Turning now to the treatment of gonorrhea.
The susceptibility of Neisseria gonorrhoeae
across geographic areas is quite variable.
There are some areas in the world
where highly resistant gonococci are common.
And the same thing can be said for certain populations
of individuals with gonorrhea.
But when we're trying to select an appropriate therapy,
our therapy should be approximately 100% effective
against Neisseria gonorrhoeae.
Agents that are less than 95% effective
should be avoided altogether.
So if on that special occasion
that you were only treating Neisseria gonorrhoeae,
the agent of choice would be ceftriaxone, a third generation cephalosporin,
and it is given in a single dose.
And the efficacy does approach a 100% --
the efficacy is more than 98%.
But if a patient is unable to tolerate
or is allergic to beta-lactam antibiotics,
other therapies are required.
And because they may not have 100% cure rate,
then 1 week after treatment
we would need to document by culture
or by the nucleic acid amplification test,
that the patient has been cured.
If you had to use, for example, a fluoroquinolone
But back to something I pointed out earlier,
if you remember, I said that about
20% of patients who have gonorrhea
will come down with non-gonococcal urethritis
if you treat only the gonorrhea.
That's the main reason that
when you're treating, you should treat for both.
So you give not only ceftriaxone in a single dose
but you give a single dose of azithromycin -- 1 gram
and that should cover both organisms,
Neisseria gonorrhoeae and Chlamydia trachomatis.

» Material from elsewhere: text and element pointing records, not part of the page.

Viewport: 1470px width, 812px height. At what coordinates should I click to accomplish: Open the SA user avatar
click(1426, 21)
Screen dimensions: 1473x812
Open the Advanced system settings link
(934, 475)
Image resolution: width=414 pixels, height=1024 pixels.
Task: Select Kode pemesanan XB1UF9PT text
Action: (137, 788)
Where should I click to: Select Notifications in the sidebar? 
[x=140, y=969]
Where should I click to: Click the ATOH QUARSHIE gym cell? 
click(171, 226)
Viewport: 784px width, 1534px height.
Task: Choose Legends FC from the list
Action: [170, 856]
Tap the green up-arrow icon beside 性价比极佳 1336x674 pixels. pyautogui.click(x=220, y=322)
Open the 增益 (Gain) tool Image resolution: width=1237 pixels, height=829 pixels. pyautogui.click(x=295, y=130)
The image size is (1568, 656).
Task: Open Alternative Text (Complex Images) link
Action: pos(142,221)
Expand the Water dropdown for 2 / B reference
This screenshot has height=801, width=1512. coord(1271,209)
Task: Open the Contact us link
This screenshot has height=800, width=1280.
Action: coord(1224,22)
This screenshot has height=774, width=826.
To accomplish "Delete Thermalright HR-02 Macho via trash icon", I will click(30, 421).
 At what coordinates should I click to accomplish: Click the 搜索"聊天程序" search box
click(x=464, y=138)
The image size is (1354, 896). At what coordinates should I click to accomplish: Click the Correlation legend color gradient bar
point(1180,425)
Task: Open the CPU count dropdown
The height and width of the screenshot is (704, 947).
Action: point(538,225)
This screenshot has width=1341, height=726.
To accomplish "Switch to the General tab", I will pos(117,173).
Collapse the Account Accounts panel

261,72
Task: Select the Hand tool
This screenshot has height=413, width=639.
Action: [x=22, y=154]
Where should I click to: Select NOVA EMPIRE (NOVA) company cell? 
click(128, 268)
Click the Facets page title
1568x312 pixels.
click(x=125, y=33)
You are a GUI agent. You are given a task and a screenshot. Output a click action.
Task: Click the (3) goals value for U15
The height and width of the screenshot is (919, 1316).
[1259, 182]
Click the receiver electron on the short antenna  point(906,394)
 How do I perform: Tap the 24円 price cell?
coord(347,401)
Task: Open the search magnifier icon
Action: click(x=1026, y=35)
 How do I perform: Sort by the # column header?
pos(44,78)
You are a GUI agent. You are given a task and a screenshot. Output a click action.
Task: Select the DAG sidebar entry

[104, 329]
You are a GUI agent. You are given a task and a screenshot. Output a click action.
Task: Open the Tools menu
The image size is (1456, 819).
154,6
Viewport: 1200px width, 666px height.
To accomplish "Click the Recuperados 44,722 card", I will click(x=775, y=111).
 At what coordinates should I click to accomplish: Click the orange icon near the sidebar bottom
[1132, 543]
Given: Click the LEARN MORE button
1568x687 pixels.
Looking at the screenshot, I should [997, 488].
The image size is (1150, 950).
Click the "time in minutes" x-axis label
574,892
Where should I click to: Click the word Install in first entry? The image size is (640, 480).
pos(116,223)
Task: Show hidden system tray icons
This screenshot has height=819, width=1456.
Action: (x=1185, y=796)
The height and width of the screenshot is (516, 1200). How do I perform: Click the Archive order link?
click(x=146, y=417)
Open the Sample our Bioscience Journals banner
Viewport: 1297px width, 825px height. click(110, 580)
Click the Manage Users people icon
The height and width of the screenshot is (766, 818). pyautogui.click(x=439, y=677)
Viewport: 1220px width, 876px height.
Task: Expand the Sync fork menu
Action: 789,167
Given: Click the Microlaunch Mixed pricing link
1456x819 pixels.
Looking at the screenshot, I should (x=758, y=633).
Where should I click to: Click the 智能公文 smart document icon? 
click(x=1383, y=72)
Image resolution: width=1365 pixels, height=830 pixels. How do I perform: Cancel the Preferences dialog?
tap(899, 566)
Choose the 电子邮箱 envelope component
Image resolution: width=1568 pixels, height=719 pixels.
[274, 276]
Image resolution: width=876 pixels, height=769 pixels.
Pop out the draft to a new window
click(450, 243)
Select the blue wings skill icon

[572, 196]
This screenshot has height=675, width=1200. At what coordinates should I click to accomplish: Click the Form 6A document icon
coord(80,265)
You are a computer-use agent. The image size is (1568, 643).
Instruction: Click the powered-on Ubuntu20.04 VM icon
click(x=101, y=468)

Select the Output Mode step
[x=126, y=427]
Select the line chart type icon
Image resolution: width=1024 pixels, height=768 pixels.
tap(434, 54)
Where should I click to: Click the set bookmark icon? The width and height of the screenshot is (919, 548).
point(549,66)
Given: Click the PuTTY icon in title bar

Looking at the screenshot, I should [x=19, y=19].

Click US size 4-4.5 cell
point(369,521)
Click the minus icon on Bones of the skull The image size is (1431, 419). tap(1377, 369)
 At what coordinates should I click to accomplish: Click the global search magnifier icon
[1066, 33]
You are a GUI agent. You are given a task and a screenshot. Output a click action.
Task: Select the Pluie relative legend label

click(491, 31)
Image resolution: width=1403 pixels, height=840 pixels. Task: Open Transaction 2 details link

So the treatment, as we mentioned,
for Chlamydia trachomatis is azithromycin,
but if a patient cannot take a macrolide antibiotic,
then we would go to doxycycline.
And it's not as effective in a single dose,
so we have to give 7 days,
depending upon the susceptibility
in various geographic areas and in various populations.
The question then comes,
"How do we manage the sexual partners
of patients who have gonorrhea?"
Well, certainly they should be notified,
and they should be tested for both infections,
and while we're at it,
tested for other common sexually transmitted diseases
for example, like HIV infection.
That would be ideal.
Sometimes that's not possible,
so we have something called expedited partner therapy,
which would be treating a partner without examination.
This is certainly not ideal among physicians
and it's actually not permitted in many countries.
And it is prohibited in some United States' states,
particularly Kentucky, West Virginia, and South Carolina.
So you have to see a physician in those states.
So once treated, how long do you have to wait
before sexual intercourse can resume?
Somebody with urethritis should abstain from sexual intercourse
for at least 7 days after they've been treated,
so as to not expose the partner to these organisms.
Sexually active women less than 25 years of age,
or certain women in risks group such as sex workers,
really should have a pelvic exam
and annual testing for Neisseria gonorrhoeae and Chlamydia trachomatis.
That's the ideal.
They certainly should have
a nucleic acid amplification test
on self-collected urine or a vaginal swab.
This is something that they can do
in the privacy of their own home.
And it's always wise to get an annual HIV test
for those persons at risk.
How do we prevent urethritis?
Well, many would recommend condoms,
they are certainly highly protective against
the transmission of sexually transmitted diseases
from infected secretions.
But I'm here to point out that the protection is not complete.
Condoms may not stay on,
there may be small rents in the condom,
and it can be contagious
if the condom is not effective.
So another way to prevent urethritis
would be to have a monogamous relationship with a partner
who's never had these infections.
And then, of course, abstinence would be fool-proof.
And this brings us to the end of our discussion of urethritis.